Screenshot from 2020-01-18 22 21 17

ssokolow commented 4 years ago

@nreith Thanks. If this looks good to you, I'll commit it to the changeset I'm planning to push as soon as I finish reworking the docs.


Screenshot_2020-01-19 Frequently Asked Questions — QuickTile 0 4 documentation

nreith commented 4 years ago

Looks good. I'm not an Elementary expert and using Budgie more at the moment. But those are the lines and it worked for me. Looking forward to trying out your new gtk3 version when I get a chance.

ssokolow commented 4 years ago

Good to hear it.

Since I wouldn't know where to begin looking for a proper fix, aside from directly contacting random Elementary OS people, and I won't have time for that sort of thing in the near future, I'm going to have the FAQ entry commit auto-close this when it gets pushed to GitHub.

damaru2 commented 4 years ago

It seems the problem I am experiencing is not due to the decoration of my system's theme in gtk3 (greybird), but it is a firefox issue instead, due to the client-side decoration (CSD) that firefox has. When you have the CSD enabled ( it removes the title bar and it is enabled by default) it adds shadow-boxes around the window. If I disable the CSD I have the annoying title bar but tiling works well. I will report more on this if I figure out how to remove the shadows while keeping the title bar hidden.

In any case @ssokolow you could add this to the faq as well. I am running firefox 72.0.1 (It seems CSD is enabled in linux by default from version 66)

damaru2 commented 4 years ago

Ok, I fixed it with the following workaround: disable firefox CSD (go to menu->customize and check the box that says Title Bar that is on the bottom left side of the window) and in order to remove Firefox title bar one can use devilspie with this config

$ cat ~/.devilspie/firefox.ds                                                                             
if (is (application_name) "Firefox") and (contains (window_name) "Mozilla Firefox")
             (begin
                (undecorate)
             )

and make devilspie autostart.

The only downside of this approach is that the buttons of the title bar are hidden too (minimize, maximize and close) but that is not a problem for me.

ssokolow commented 4 years ago

I am running firefox 72.0.1 (It seems CSD is enabled in linux by default from version 66)

Apparently it's either conditional on the desktop environment you're running it under or the Canonical builds require users to manually opt in. I'm on 72.0.1 on KDE and CSD never got flipped on.

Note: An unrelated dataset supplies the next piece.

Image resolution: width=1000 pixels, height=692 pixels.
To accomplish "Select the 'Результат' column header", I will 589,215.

It seems the problem I am experiencing is not due to the decoration of my system's theme in gtk3 (greybird), but it is a firefox issue instead, due to the client-side decoration (CSD) that firefox has.

I was unable to replicate the problem by manually turning on the CSD under KWin 5.5.5 and the Breeze theme on Kubuntu 16.04 LTS. Windows tile as expected.

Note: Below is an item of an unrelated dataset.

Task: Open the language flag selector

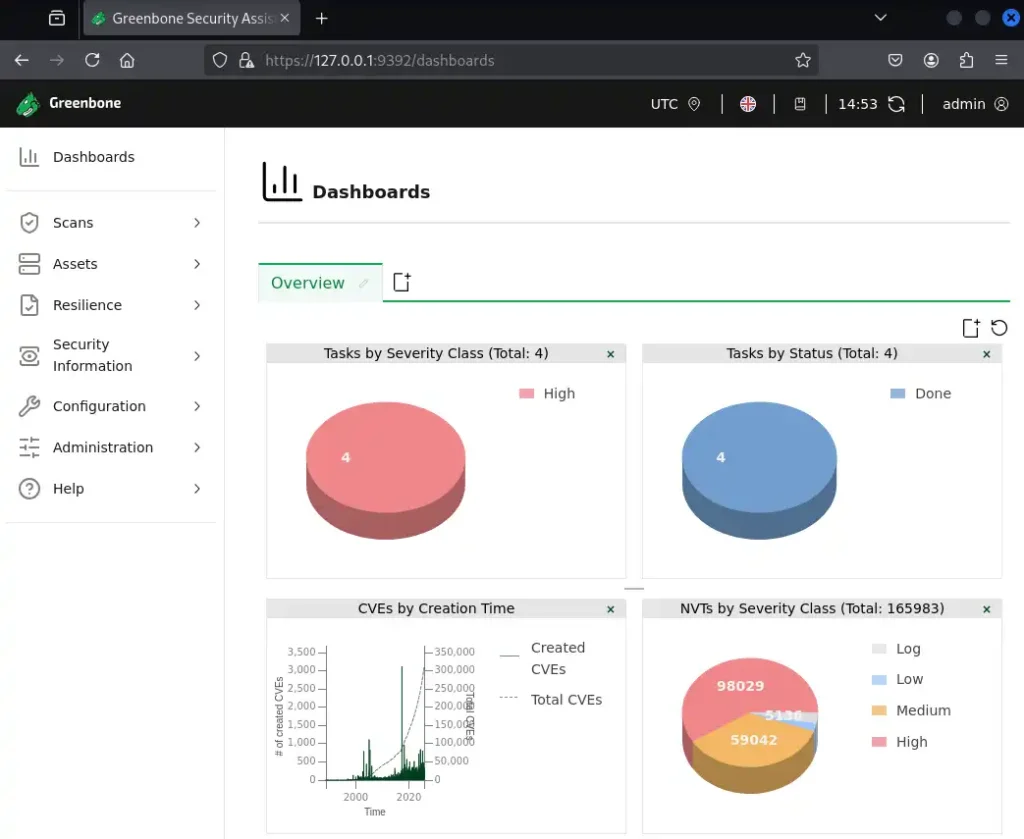Action: coord(748,104)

Can you give more information on your setup. If you haven't narrowed things down first and I can find time once I'm finished getting the GTK+ 3.x QuickTile released, I'll try poking at it in a VM.

In any case @ssokolow you could add this to the faq as well.

Do this look good to you?

Screenshot_2020-01-23 Frequently Asked Questions — QuickTile 0 4 documentation

ssokolow commented 4 years ago

Since I'm so close to being ready to push the updated docs, I'll take your silence as "no problems with it" and commit that FAQ entry.

As far as I can tell, this is firmly a bug in either libwnck (not correctly identifying the actual window extents) or the theme (not correctly informing the window manager where the window decorations end and the shadow begins) so I'm going to include a closes #49 in the commit message.

Feel free to poke me if you find something simple that QuickTile can do to work around this problem.